Segment Start: Data for this exercise
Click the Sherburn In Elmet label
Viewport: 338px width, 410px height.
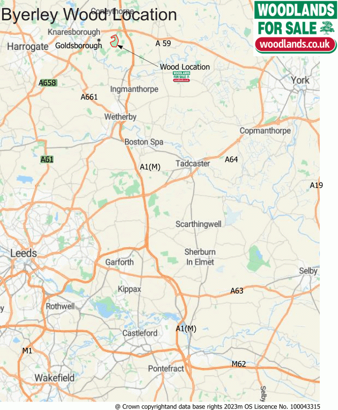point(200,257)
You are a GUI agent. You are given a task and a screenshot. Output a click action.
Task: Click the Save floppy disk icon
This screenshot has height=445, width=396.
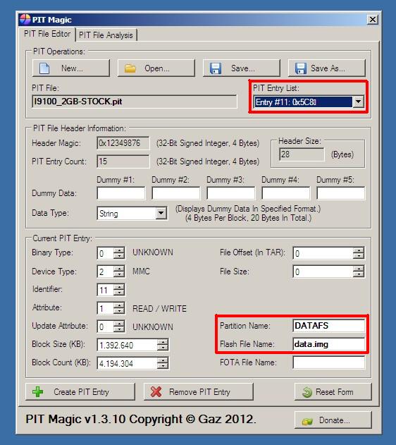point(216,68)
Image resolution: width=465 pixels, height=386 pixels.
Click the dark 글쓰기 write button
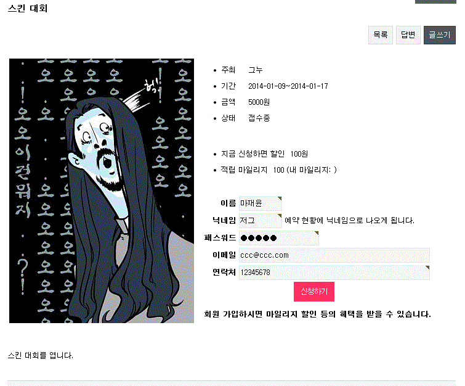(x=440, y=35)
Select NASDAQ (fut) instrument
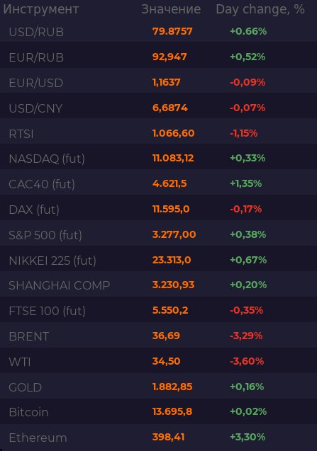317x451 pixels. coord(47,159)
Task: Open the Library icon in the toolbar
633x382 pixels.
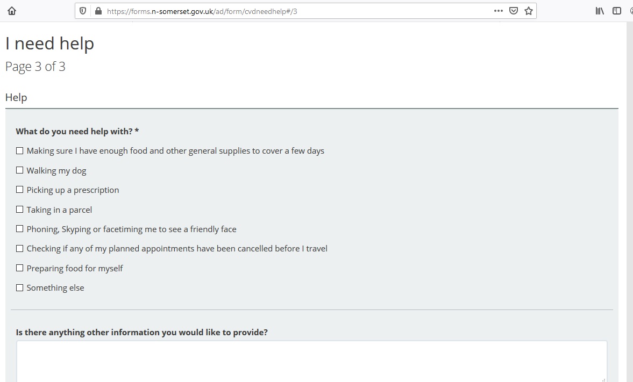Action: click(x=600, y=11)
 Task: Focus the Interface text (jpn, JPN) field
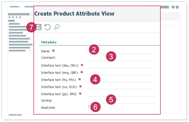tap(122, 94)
Segment End: Data for this exercise
Segment Start: Data for this exercise
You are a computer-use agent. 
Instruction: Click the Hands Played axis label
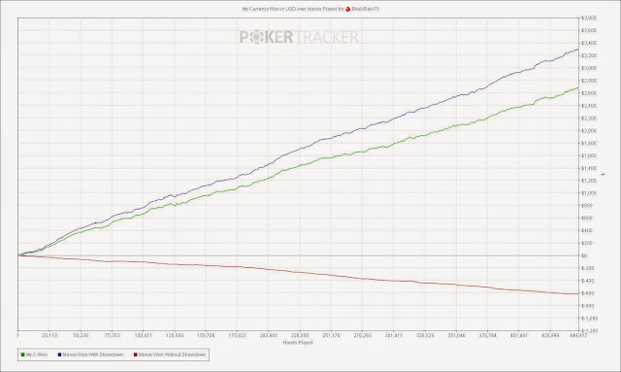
Segment End: Data for this exercise
▶ [Assignment] Please copy out each line of the material that holds the string "label".

▶ [Solution below]
Click the Sherburn In Elmet label
Instruction: Click the Hands Played axis label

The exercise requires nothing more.